In the 21st century, pictures are worth more than a thousand words and everyone has the opportunity to become “famous.” As a visual art form, photography plays a positive role in social media but social media has an adverse effect on photography.

YouTube, Facebook, Pinterest and Instagram are photo-heavy social media platforms that garner billions of views each day. Social media is used for a wide variety of reasons, one being as a form of communication.

With Instagram, photography has become the actual medium of social communication.

Elise Lévêque In her article entitled “Is Social Media Destroying the Art of Photography?”

A global reach of this magnitude is both a blessing and a curse for professional and aspiring photographers alike. The pervasive use of photographs on social media platforms has resulted in photography being a heavily saturated business with trillions of photos taken worldwide each year.

Picture of a black Samsung phone screen with Snapchat, Instagram, Whatsapp, and YouTube icons on it.
Photo by Christian Wiediger via Unsplash

How has it come to this?

The rise of smartphone cameras and more affordable options for camera equipment certainly play a role but social media plays an even bigger one.

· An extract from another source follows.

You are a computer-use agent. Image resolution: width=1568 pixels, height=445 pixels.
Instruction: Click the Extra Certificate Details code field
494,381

Finding new content by refreshing social media feeds is damaging because there’s a pressure to constantly create in order to stay relevant. This has led to trillions of photos taken by professional and amateur photographers which are disseminated at a rate that isn’t sustainable.

Photographers have felt the effects of this inundation more than anyone else. It’s no longer about how you do a job anymore but how many “followers” and “likes” one has.

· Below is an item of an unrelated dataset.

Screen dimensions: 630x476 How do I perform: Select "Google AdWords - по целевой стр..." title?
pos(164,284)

Anyone, especially now, can learn the skills they need to be considered for a photography gig and it is becoming harder for professional photographers to distinguish themselves from social media influencers.

One of the reasons photographers are forced to set themselves apart from amateurs is because social media influencers are offered professional jobs that traditional photographers aren’t based off those influencers’ social media rankings.

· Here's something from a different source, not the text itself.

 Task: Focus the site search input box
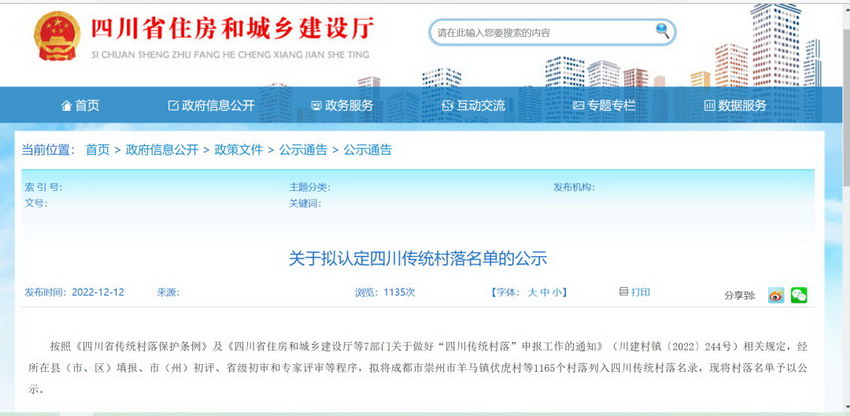[540, 32]
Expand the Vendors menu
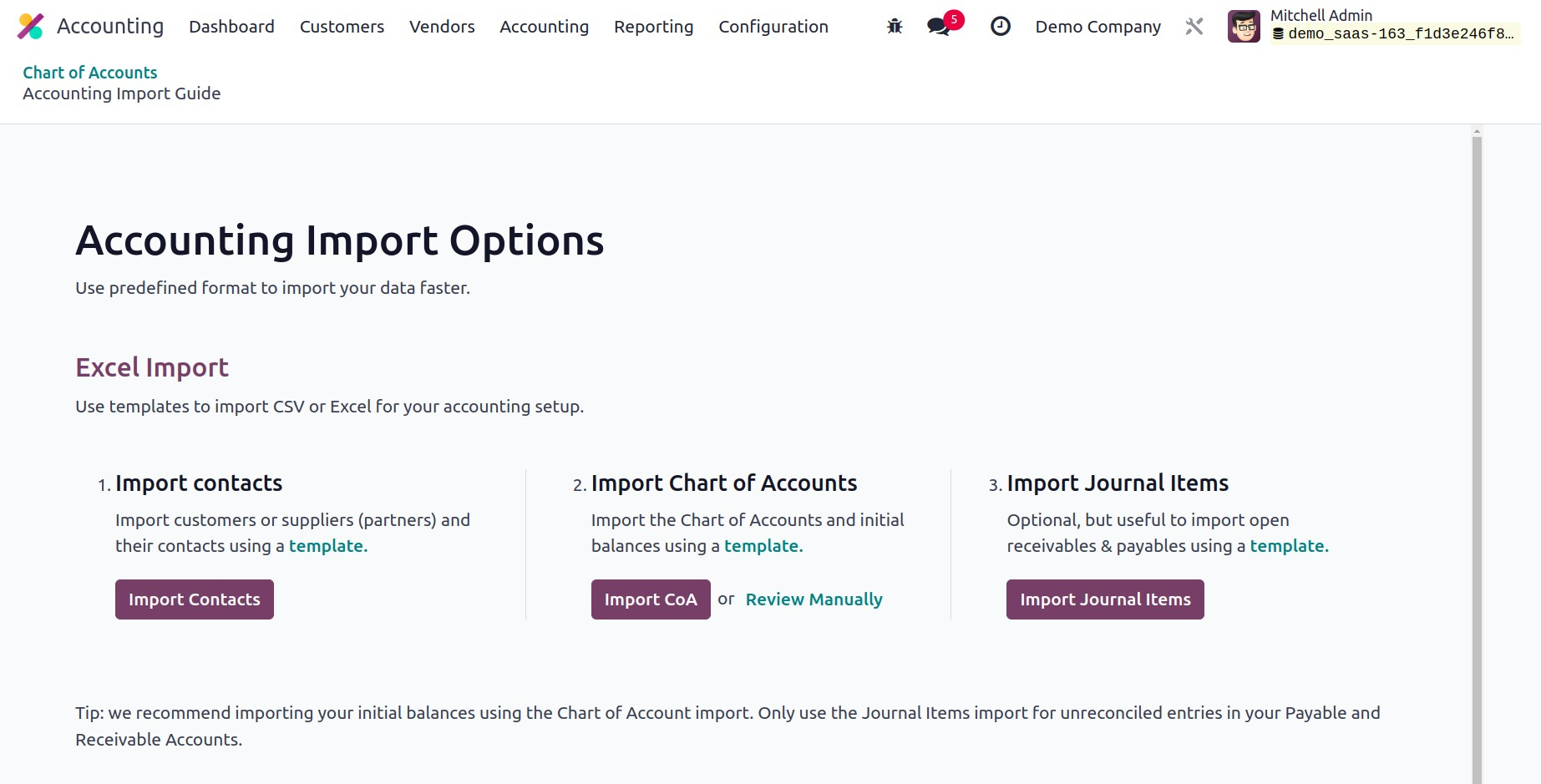 442,27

Social media’s thirst for new content is insatiable.

Christopher Malcom from his article entitled “Making a Living in Photography in the Age of Social Media”
A pile of print photographs stacked ontop of one another with a picture of train tracks leading to a building on the right of them laying onto of all of them.
Photo by Jon Tyson via Unsplash.

Thanks to social media platforms such as Instagram and YouTube, brands speak to influencers directly and offer them trips to help advertise for them.

According to Influence Marketing Hub, an influencer “is an individual who has the power to affect purchase decisions of others because of his/her authority, knowledge, position or relationship with his/her audience.”

Influencers Kianna Naomi and Lisette were invited to go on a brand trip to Fiji with a bunch of other influencers. A brand paid for the entire trip and in return, they expected the influencers to share their trip and the brand on their social media platforms. Months after this trip, both Naomi and Lisette made videos discussing what really went down on the Fiji trip.

In their videos, they discuss that they were the only two people of color on the trip and were treated differently than all the other models by the photographers.

The whole point of brand trips like this is for influencers to share and advertise the trip and brand through taking and sharing photos so it was strange for the influencers who are women of color not to be photographed (especially when their white counterparts had hundreds of photos to share).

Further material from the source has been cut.